An isopod that infects California fish is the only known parasite to functionally replace a host’s organ.  The bug latches on to a fish’s tongue and sucks out the blood, causing it to atrophy.  After latching on to the diminished tongue it settles in for a life of “holding food up against the small teeth on the roof of the fish’s mouth” while also getting first dibs on all that fish food.

In the courtroom, weak evidence is strengthened by arbitrary precision.  Precision (along with body language) communicates confidence, which makes people “more likely to believe what you are saying.”

Engineered viruses can deliver instructions for making crucial growth factors to stem cells; when seeded onto a polymer scaffold incorporating the viruses, stem cells can achieve self-sufficient growth and replace the scaffold with (for example) a tailored piece of cartilage.

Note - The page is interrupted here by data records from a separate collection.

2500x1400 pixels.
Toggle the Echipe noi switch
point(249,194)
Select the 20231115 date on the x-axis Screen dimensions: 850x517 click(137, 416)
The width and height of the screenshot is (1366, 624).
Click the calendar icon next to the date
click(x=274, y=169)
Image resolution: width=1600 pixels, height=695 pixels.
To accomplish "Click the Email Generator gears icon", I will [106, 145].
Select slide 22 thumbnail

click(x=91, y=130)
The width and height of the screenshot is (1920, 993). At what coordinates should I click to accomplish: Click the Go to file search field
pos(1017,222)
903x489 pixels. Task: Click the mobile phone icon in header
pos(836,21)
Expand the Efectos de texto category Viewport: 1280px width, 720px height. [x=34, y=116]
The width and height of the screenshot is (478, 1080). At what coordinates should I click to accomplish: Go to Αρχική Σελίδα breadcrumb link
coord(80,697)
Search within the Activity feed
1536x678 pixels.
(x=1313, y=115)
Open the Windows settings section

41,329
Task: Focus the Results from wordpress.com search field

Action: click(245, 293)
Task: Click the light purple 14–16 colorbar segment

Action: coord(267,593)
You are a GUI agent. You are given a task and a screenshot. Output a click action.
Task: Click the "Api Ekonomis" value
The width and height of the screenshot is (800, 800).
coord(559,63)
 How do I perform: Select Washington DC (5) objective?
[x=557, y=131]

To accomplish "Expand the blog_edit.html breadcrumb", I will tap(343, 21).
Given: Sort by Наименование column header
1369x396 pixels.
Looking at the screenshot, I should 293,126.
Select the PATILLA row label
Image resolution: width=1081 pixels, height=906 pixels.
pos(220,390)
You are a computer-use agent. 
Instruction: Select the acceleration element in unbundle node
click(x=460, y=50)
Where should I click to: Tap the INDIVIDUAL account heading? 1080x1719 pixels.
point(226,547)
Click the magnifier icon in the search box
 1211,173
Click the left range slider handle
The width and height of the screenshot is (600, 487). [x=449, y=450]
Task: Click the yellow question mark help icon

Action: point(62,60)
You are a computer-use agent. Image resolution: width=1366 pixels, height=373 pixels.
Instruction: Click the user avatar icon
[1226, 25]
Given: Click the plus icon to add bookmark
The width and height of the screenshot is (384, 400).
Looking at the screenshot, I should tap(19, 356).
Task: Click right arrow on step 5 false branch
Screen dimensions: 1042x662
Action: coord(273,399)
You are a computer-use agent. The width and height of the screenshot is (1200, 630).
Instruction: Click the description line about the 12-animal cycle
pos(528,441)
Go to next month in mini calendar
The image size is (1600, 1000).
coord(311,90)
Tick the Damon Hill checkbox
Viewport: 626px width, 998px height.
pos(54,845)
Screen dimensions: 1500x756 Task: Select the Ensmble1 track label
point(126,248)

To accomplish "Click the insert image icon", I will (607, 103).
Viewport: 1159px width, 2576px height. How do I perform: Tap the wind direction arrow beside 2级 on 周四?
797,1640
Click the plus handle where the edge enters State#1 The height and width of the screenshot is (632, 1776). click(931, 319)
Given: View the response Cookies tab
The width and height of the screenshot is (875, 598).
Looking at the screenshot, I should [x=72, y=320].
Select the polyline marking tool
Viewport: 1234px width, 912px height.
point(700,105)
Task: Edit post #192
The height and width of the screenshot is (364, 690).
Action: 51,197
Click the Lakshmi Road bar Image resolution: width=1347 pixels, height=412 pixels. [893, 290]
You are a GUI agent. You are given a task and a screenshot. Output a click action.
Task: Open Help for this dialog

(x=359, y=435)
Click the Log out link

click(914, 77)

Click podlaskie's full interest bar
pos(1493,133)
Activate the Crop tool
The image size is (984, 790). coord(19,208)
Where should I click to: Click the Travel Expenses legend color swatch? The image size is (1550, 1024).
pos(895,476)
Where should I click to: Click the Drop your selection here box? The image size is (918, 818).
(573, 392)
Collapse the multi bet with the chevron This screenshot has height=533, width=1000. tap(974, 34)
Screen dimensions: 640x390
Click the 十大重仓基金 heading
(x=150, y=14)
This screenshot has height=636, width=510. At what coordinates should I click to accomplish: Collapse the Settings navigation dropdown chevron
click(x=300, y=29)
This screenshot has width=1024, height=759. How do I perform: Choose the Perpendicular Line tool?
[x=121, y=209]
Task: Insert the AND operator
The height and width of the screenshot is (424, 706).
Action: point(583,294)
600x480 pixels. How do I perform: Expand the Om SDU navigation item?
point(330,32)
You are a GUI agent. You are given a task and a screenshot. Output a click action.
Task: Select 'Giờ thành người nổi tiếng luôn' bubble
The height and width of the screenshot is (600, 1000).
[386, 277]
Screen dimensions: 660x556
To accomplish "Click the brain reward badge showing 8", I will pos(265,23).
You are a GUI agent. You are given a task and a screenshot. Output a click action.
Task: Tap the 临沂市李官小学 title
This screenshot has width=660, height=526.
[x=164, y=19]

Alternatively, we could soon be able to print a piece of cartilage: researchers have “successfully printed two types of rat neural cells from the retina” through a piezoelectric inkjet printer without killing or sterilizing the cells.

Why oil spills are bad for fish: crude oil interrupts a cellular pathway “that allows fish heart cells to beat effectively,” causing “slowed heart rate, reduced cardiac contractility and irregular heartbeats that can lead to cardiac arrest and sudden cardiac death.”

Following a stroke, exercise confers a 91% reduction in mortality risk, versus anticoagulants and antiplatelet therapy, which showed no statistically significant benefit.

Silicon nanoparticles packed into a carbon shell like seeds in a pomegranate (so as to prevent silicon degradation) may power a new generation of hyper-efficient lithium-ion batteries.

New fuel cell design can convert any biomass into electricity with a little help from sunlight or waste heat.

When responding to “virtual customer service agents,” people showed equal social engagement with human images and animated helpers.  The VCSAs were regarded as most helpful when they seemed most social.

Like mercury, ionic silver can build up in ocean-dwelling organisms.  In algae cells, silver stows away on a transport protein usually used by copper, and once inside the cell membrane, continues to pose as copper, damaging many proteins including those critical to energy generation and photosynthesis.  The cells do their best to get rid of the silver, but with silver added to everything from “air sanitisers to cleansing face creams to odourless socks,” sea life may be fighting an upstream battle.